Task prompt: Show every line below where "title" appears.
--- Dataset Enclosed Below ---
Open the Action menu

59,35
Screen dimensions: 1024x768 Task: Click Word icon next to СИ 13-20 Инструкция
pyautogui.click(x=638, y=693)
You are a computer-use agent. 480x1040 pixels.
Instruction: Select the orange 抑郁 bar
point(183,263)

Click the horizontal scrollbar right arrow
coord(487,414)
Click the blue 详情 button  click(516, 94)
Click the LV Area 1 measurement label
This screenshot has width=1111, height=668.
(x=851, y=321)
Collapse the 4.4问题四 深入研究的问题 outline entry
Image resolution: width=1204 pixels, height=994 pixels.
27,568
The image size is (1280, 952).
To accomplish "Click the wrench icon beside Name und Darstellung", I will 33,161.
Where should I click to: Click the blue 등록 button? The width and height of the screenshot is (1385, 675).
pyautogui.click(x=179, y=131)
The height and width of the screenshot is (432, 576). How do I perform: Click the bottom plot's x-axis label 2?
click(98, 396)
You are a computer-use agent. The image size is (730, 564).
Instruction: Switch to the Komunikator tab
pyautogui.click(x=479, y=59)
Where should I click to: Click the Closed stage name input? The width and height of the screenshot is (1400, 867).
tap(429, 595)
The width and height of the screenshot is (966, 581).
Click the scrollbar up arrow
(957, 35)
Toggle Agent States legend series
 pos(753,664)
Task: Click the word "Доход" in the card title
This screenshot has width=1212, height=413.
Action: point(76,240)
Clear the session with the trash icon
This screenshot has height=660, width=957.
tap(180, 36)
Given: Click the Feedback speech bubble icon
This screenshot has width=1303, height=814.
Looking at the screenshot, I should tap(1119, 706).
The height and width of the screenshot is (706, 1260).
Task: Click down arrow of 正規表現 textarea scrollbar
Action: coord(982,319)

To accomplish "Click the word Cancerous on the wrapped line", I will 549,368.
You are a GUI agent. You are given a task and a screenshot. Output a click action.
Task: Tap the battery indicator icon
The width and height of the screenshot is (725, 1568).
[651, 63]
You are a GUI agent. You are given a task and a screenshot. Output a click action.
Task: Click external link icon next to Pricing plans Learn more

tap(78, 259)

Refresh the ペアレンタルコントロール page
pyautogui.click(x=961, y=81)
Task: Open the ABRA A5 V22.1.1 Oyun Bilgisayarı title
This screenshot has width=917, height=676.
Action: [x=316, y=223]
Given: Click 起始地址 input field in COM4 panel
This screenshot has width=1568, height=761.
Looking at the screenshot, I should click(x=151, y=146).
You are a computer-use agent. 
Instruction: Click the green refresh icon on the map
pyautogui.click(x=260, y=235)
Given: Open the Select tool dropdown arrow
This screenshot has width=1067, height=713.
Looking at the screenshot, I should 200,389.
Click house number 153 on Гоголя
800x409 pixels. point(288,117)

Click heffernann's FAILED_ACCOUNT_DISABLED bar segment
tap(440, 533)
--- End of Enclosed Dataset ---
Answer to this exercise:
Task: Click the word "Доход" in the card title
Task: Open the ABRA A5 V22.1.1 Oyun Bilgisayarı title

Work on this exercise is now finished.